START Data supplied

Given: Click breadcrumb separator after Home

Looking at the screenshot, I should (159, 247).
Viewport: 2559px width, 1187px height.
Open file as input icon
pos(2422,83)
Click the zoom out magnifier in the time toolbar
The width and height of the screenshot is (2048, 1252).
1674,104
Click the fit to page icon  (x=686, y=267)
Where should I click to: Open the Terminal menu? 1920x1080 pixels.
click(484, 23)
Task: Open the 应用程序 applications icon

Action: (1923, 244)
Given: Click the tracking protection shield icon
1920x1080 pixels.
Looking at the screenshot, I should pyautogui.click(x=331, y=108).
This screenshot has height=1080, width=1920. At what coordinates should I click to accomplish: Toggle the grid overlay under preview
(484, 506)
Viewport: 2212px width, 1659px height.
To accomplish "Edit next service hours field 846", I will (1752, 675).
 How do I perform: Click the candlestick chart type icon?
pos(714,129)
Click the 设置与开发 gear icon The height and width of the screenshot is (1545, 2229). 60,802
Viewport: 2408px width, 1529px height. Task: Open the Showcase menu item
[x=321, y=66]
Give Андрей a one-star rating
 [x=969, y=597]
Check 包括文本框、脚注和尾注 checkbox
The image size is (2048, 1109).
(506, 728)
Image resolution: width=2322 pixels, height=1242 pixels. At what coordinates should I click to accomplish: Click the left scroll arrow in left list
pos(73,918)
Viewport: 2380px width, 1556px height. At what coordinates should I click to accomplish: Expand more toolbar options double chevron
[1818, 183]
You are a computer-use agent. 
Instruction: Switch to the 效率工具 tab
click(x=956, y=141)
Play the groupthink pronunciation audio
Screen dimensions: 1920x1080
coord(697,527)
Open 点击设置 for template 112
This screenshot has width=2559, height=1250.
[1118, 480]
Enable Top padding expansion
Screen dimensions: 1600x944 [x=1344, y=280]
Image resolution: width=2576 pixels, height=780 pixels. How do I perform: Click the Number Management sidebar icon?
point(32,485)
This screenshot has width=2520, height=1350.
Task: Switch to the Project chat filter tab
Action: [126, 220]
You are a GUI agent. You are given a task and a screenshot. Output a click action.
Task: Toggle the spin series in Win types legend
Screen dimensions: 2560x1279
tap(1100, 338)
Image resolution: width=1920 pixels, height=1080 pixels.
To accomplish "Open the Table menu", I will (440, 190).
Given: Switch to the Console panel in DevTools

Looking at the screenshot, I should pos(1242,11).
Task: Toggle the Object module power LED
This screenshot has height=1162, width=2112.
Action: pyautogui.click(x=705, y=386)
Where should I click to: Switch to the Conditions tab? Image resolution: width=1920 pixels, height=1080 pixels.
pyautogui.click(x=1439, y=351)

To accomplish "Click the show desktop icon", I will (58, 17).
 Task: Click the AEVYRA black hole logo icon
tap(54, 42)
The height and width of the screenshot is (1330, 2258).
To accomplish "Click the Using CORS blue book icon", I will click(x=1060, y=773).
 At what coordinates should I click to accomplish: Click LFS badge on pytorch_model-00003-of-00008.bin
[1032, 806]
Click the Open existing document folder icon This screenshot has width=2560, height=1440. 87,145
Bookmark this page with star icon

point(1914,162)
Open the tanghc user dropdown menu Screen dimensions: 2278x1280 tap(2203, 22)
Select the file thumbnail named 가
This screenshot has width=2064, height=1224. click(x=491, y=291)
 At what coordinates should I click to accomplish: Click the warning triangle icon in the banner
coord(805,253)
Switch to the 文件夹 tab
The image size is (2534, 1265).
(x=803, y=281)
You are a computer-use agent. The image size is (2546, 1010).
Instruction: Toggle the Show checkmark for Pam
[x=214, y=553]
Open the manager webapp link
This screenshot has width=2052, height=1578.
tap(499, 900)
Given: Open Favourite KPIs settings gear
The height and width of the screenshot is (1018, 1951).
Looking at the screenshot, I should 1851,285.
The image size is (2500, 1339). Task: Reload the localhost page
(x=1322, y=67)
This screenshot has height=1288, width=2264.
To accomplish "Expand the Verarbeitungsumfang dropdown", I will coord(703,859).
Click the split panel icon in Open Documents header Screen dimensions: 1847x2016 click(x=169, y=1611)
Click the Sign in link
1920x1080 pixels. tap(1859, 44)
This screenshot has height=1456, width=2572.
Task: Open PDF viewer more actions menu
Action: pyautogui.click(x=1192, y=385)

END Data supplied

◆ **What is being asked**
A word-for-word restatement of the data above is required.

◆ **Result for this task**
Given: Click breadcrumb separator after Home

Looking at the screenshot, I should (159, 247).
Viewport: 2559px width, 1187px height.
Open file as input icon
pos(2422,83)
Click the zoom out magnifier in the time toolbar
The width and height of the screenshot is (2048, 1252).
1674,104
Click the fit to page icon  (x=686, y=267)
Where should I click to: Open the Terminal menu? 1920x1080 pixels.
click(484, 23)
Task: Open the 应用程序 applications icon

Action: (1923, 244)
Given: Click the tracking protection shield icon
1920x1080 pixels.
Looking at the screenshot, I should pyautogui.click(x=331, y=108).
This screenshot has height=1080, width=1920. At what coordinates should I click to accomplish: Toggle the grid overlay under preview
(484, 506)
Viewport: 2212px width, 1659px height.
To accomplish "Edit next service hours field 846", I will (1752, 675).
 How do I perform: Click the candlestick chart type icon?
pos(714,129)
Click the 设置与开发 gear icon The height and width of the screenshot is (1545, 2229). 60,802
Viewport: 2408px width, 1529px height. Task: Open the Showcase menu item
[x=321, y=66]
Give Андрей a one-star rating
 [x=969, y=597]
Check 包括文本框、脚注和尾注 checkbox
The image size is (2048, 1109).
(506, 728)
Image resolution: width=2322 pixels, height=1242 pixels. At what coordinates should I click to accomplish: Click the left scroll arrow in left list
pos(73,918)
Viewport: 2380px width, 1556px height. At what coordinates should I click to accomplish: Expand more toolbar options double chevron
[1818, 183]
You are a computer-use agent. 
Instruction: Switch to the 效率工具 tab
click(x=956, y=141)
Play the groupthink pronunciation audio
Screen dimensions: 1920x1080
coord(697,527)
Open 点击设置 for template 112
This screenshot has width=2559, height=1250.
[1118, 480]
Enable Top padding expansion
Screen dimensions: 1600x944 [x=1344, y=280]
Image resolution: width=2576 pixels, height=780 pixels. How do I perform: Click the Number Management sidebar icon?
point(32,485)
This screenshot has width=2520, height=1350.
Task: Switch to the Project chat filter tab
Action: [126, 220]
You are a GUI agent. You are given a task and a screenshot. Output a click action.
Task: Toggle the spin series in Win types legend
Screen dimensions: 2560x1279
tap(1100, 338)
Image resolution: width=1920 pixels, height=1080 pixels.
To accomplish "Open the Table menu", I will (440, 190).
Given: Switch to the Console panel in DevTools

Looking at the screenshot, I should pos(1242,11).
Task: Toggle the Object module power LED
This screenshot has height=1162, width=2112.
Action: pyautogui.click(x=705, y=386)
Where should I click to: Switch to the Conditions tab? Image resolution: width=1920 pixels, height=1080 pixels.
pyautogui.click(x=1439, y=351)

To accomplish "Click the show desktop icon", I will (58, 17).
 Task: Click the AEVYRA black hole logo icon
tap(54, 42)
The height and width of the screenshot is (1330, 2258).
To accomplish "Click the Using CORS blue book icon", I will click(x=1060, y=773).
 At what coordinates should I click to accomplish: Click LFS badge on pytorch_model-00003-of-00008.bin
[1032, 806]
Click the Open existing document folder icon This screenshot has width=2560, height=1440. 87,145
Bookmark this page with star icon

point(1914,162)
Open the tanghc user dropdown menu Screen dimensions: 2278x1280 tap(2203, 22)
Select the file thumbnail named 가
This screenshot has width=2064, height=1224. click(x=491, y=291)
 At what coordinates should I click to accomplish: Click the warning triangle icon in the banner
coord(805,253)
Switch to the 文件夹 tab
The image size is (2534, 1265).
(x=803, y=281)
You are a computer-use agent. The image size is (2546, 1010).
Instruction: Toggle the Show checkmark for Pam
[x=214, y=553]
Open the manager webapp link
This screenshot has width=2052, height=1578.
tap(499, 900)
Given: Open Favourite KPIs settings gear
The height and width of the screenshot is (1018, 1951).
Looking at the screenshot, I should 1851,285.
The image size is (2500, 1339). Task: Reload the localhost page
(x=1322, y=67)
This screenshot has height=1288, width=2264.
To accomplish "Expand the Verarbeitungsumfang dropdown", I will coord(703,859).
Click the split panel icon in Open Documents header Screen dimensions: 1847x2016 click(x=169, y=1611)
Click the Sign in link
1920x1080 pixels. tap(1859, 44)
This screenshot has height=1456, width=2572.
Task: Open PDF viewer more actions menu
Action: pyautogui.click(x=1192, y=385)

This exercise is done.